The duplicity and lack of integrity shown by their council members makes the blood boil, and the reputation of rugby took a major hit in London a fortnight ago.

So it was with utter shock that I observed the sheer nerve of WorldRugby this week trying to clamp down on players writing messages on their strapping. The rationale was that WorldRugby had no control over what messaging was displayed and with the pettiness typical of the jobsworths who have more regard for their own positions and privilege than the good of the game, the decision was made to clamp down.

Perhaps WorldRugby should worry more about the game being brought into disrepute by their own administrators; the message sent by the 2023 World Cup decision was far worse than anything a player could fit on to his strapping.

Sport did bring me some happiness this week though. It was wonderful to see a cricketing legend of yesteryear, Mike Procter, team up with one of the country’s most talented young writers, Lungani Zama, to launch an updated autobiography.

Procter, of course, played in an era when someone like Zama, who is a good enough cricketer to have played for the KZN Inland side before they gained first-class status, was not allowed to fully express their talents.

Procter, one of the all-time greats of South African cricket and a former national coach and selector, understands these issues and it is wonderful to see him so actively involved in cricket development through his coaching work at the Ottawa Primary School outside Durban, introducing the game to nearly a thousand underprivileged children.

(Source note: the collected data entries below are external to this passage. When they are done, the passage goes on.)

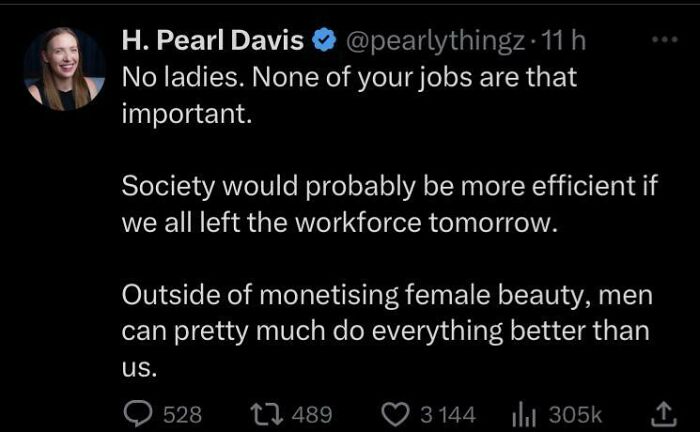Screen dimensions: 700x432
Task: Open H. Pearl Davis profile picture
Action: (64, 69)
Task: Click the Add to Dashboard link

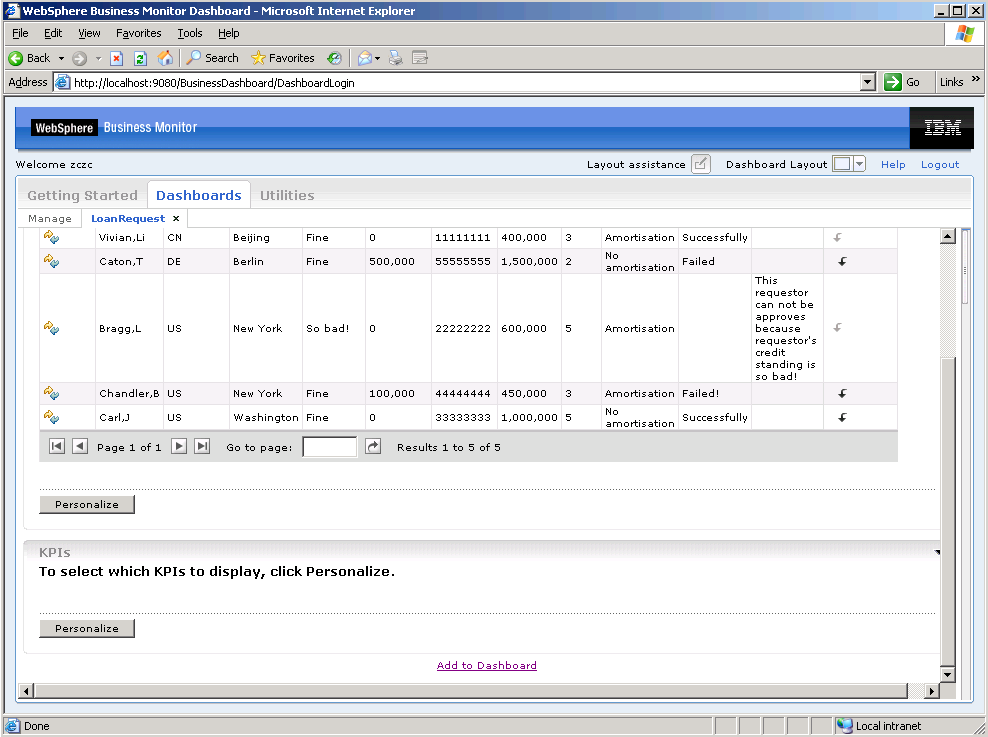Action: click(x=487, y=666)
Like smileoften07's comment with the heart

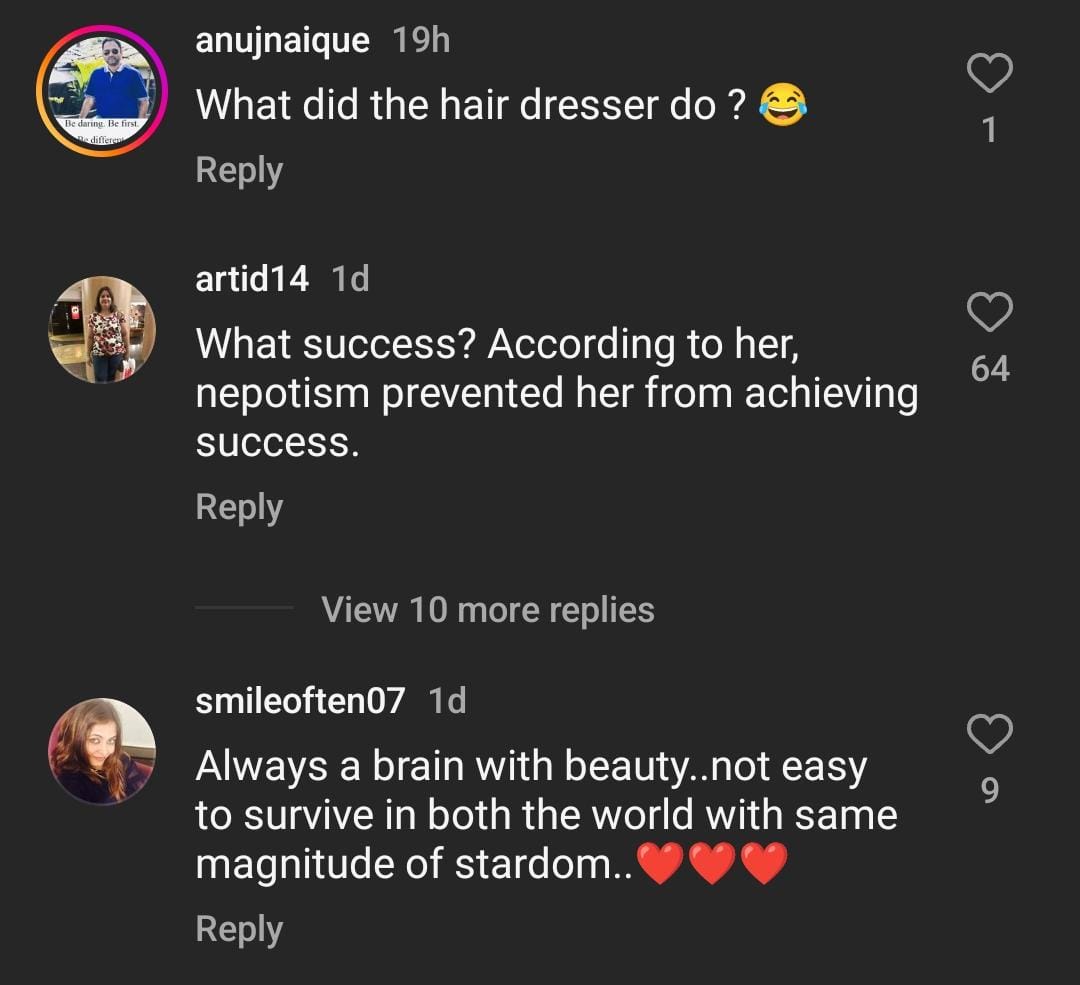tap(990, 735)
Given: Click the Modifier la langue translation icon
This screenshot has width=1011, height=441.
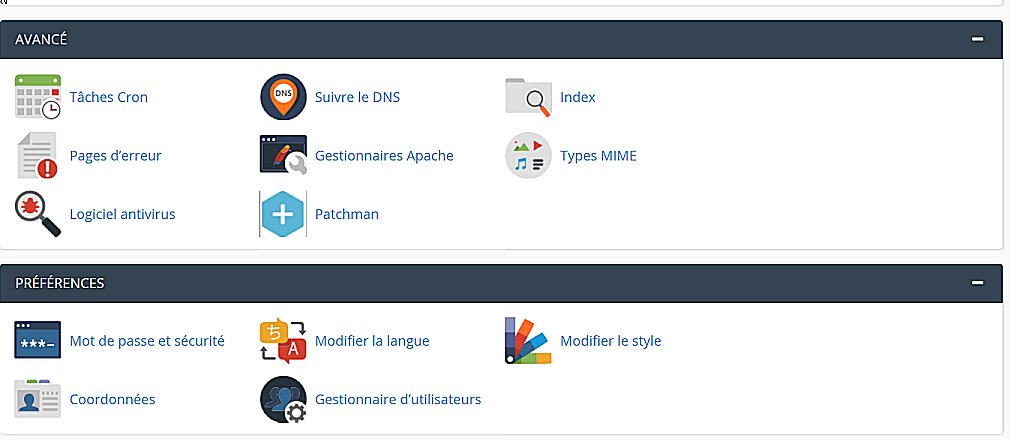Looking at the screenshot, I should pyautogui.click(x=283, y=341).
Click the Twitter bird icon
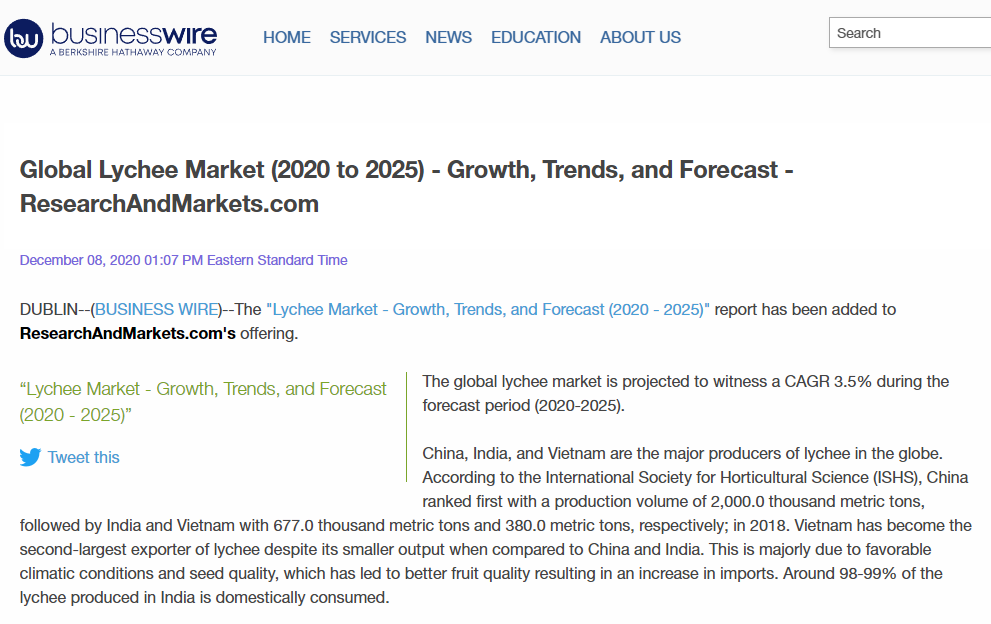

A cricketer capable of taking the new ball and bowling at 145km/h, with prodigious swing, and a good enough batsman to score 254 against Western Province in a Currie Cup game, Procter was obviously a rare talent and one that the current lovers of the game really need to know more about.

He is certainly one of the contenders for the title of greatest all-rounder the game has known and the story of his playing days is augmented with fascinating accounts of his stint as an ICC match referee, having to deal with the major controversies of Darrell Hair abandoning an England v Pakistan Test match, the Harbhajan Singh and Andrew Symonds ‘Monkeygate’ saga, and the bomb blast that ended international cricket in Pakistan.

As Caught in the Middle details, Procter is one of the heroes of the game still adding value in the present day.